Thanks for sharing the video, good job.

G3


----------



## swamprat (Jan 5, 2009)

sweet!!


----------



## honeyman46408 (Feb 14, 2003)

That looks like a dream I had :lpf:


----------



## kathygibson (Nov 3, 2009)

Wow..on a teeter tooter..how convenient. A good boost for the old beekeeper ego!!


----------



## swabby (Jun 6, 2008)

Too easy berk, even for me .:applause:


----------



## Fred Bee (May 5, 2007)

And to think...I didn't know bees liked to teeter-toter! 
Thanks for sharing...don't we all wish every swarm call was that easy to contend with?


----------



## CentralPAguy (Feb 8, 2009)

kathygibson said:


> Wow..on a teeter tooter..how convenient. A good boost for the old beekeeper ego!!

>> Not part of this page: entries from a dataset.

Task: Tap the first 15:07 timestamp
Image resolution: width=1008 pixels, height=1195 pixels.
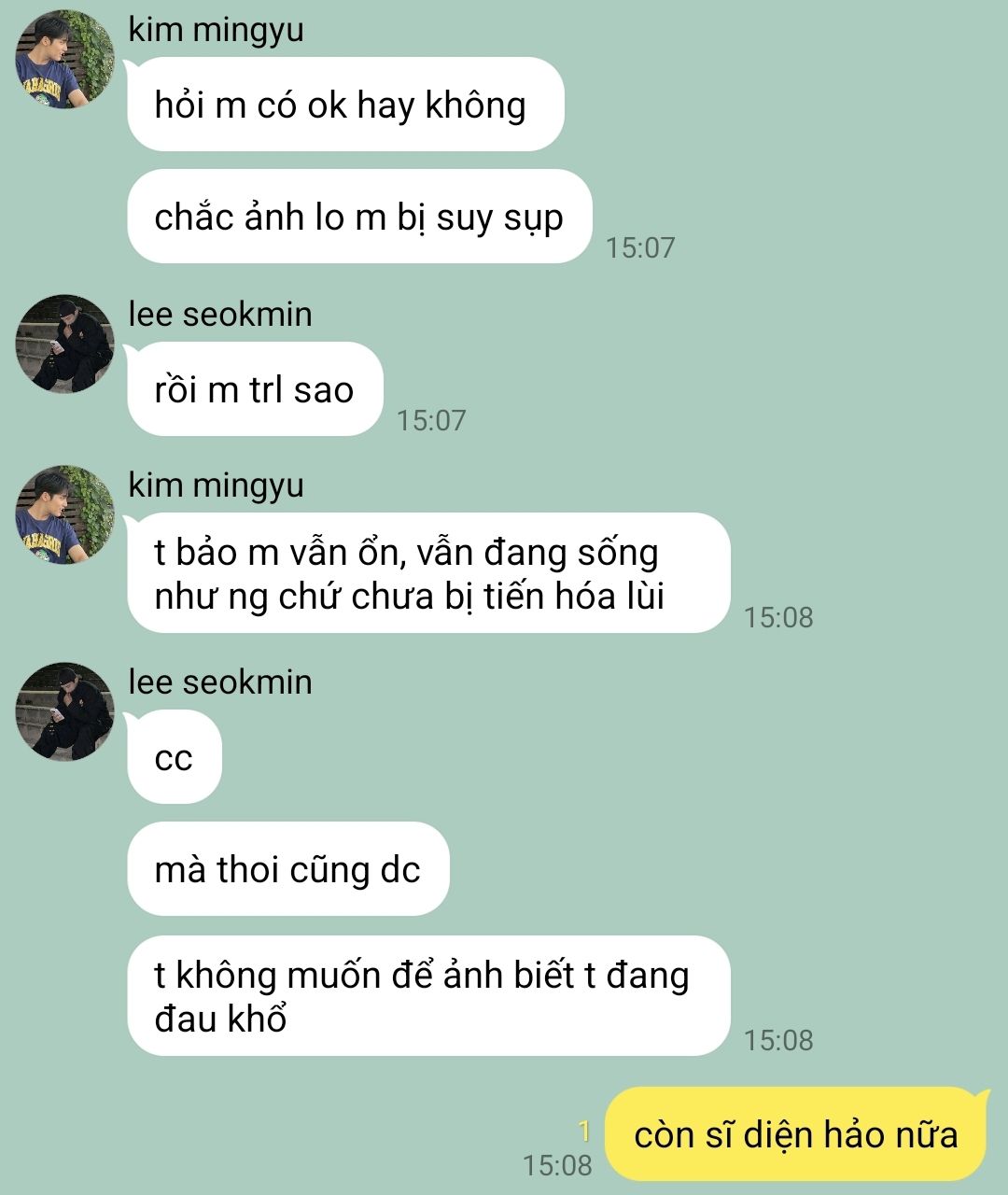Action: coord(640,247)
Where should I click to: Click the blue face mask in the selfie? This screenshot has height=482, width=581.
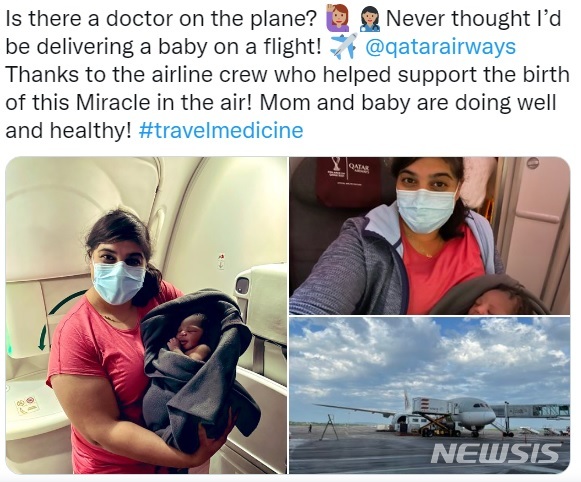[426, 210]
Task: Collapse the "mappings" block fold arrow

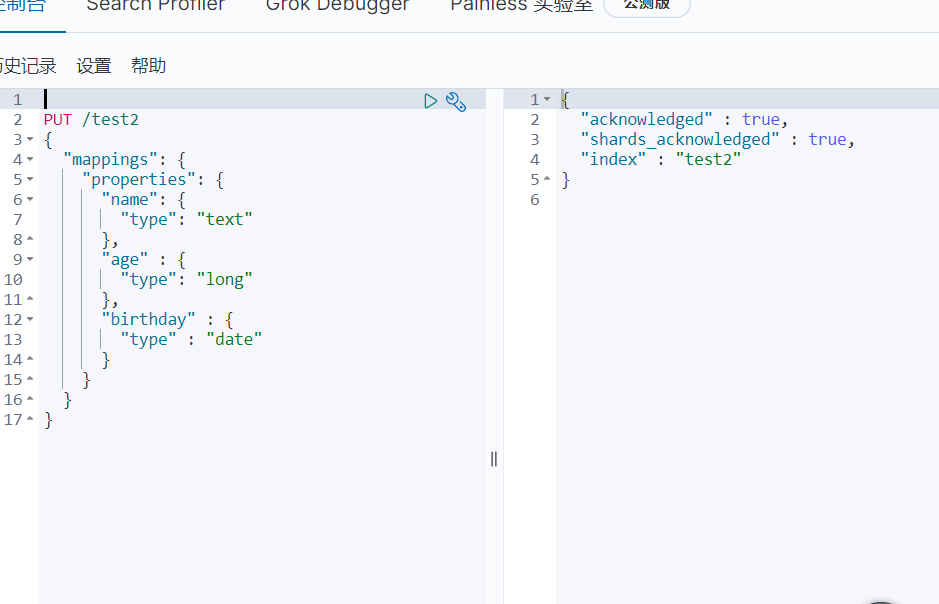Action: 30,160
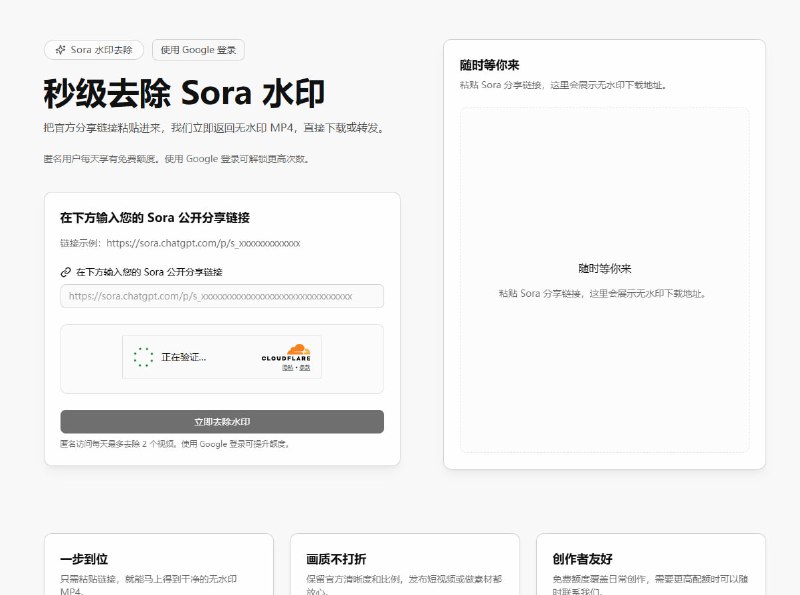Check the Cloudflare human verification checkbox
The height and width of the screenshot is (595, 800).
coord(143,356)
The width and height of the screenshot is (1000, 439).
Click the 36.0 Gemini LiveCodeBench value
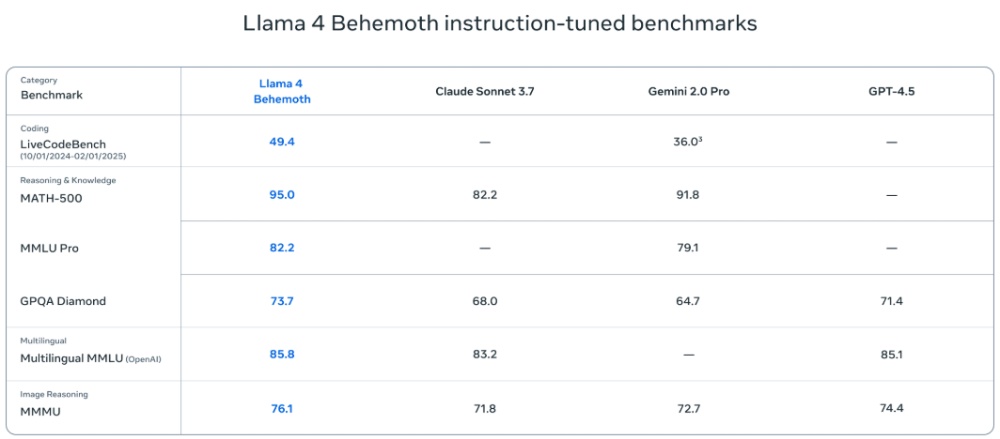point(688,142)
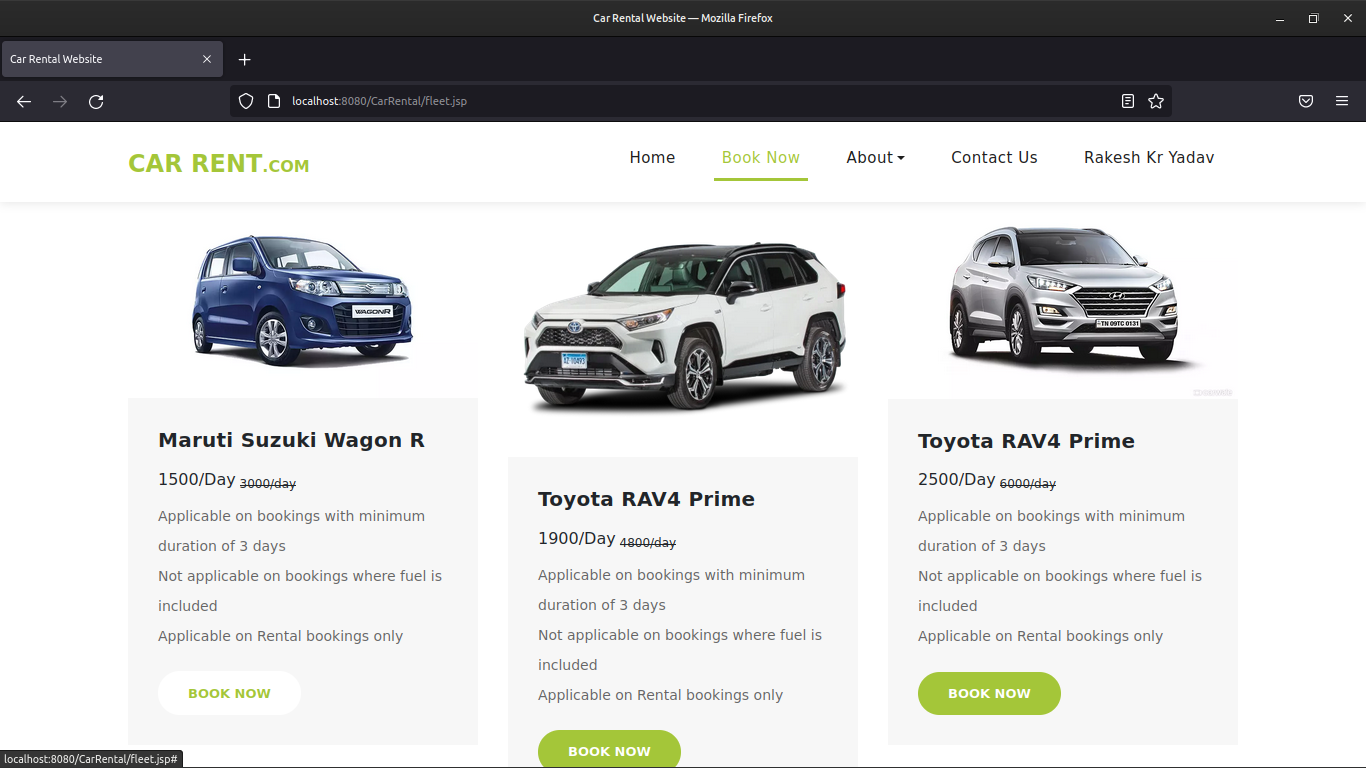Go to the Home page

click(x=652, y=158)
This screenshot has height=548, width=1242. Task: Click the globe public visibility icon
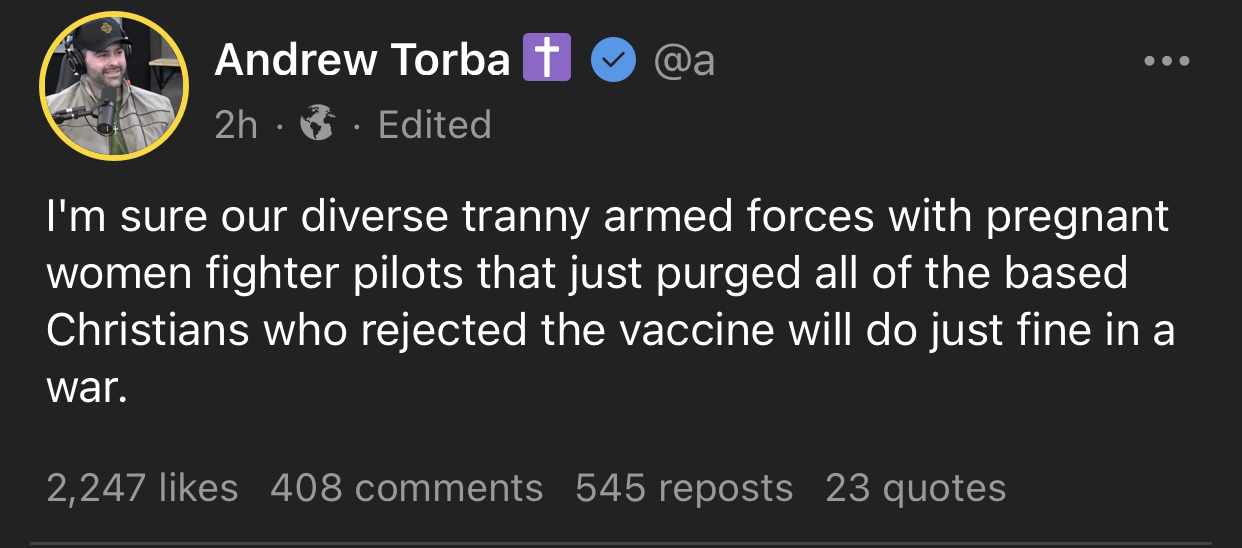tap(317, 125)
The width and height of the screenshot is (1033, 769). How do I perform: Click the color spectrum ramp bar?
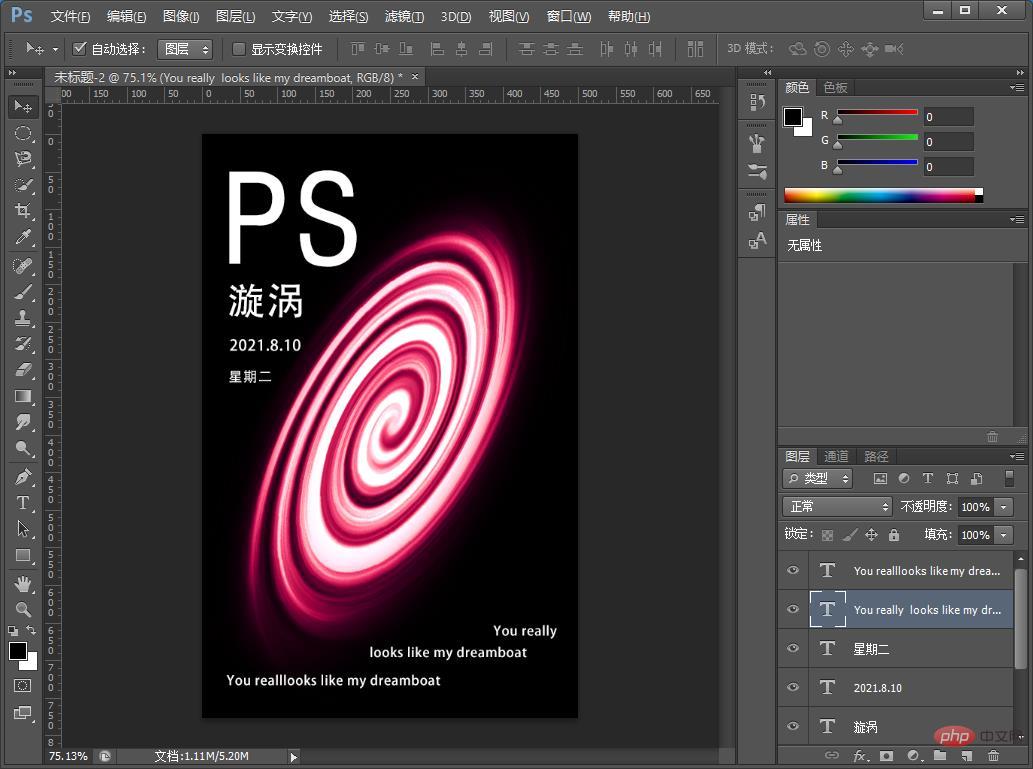click(879, 195)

This video was really neat -- I have to tell you that I never heard of a teeter tooter/toter before your post. I know it as a see-saw....


----------



## swamprat (Jan 5, 2009)

honeyman46408 said:


> That looks like a dream I had :lpf:


only thing was you where on the outher end of the teter toter going WWwweeeeeeee :lpf:


----------



## power napper (Apr 2, 2005)

Thanks for sharing your video Berkshire.
Have not heard Teeter Totter for many years, you brought a smile to my face.


----------



## D Coates (Jan 6, 2006)

I thought having them lowered to me (they clustered on a Sky Jack) was easy. A seesaw takes the cake. The only thing easier would be if they landed in a swarm trap.


----------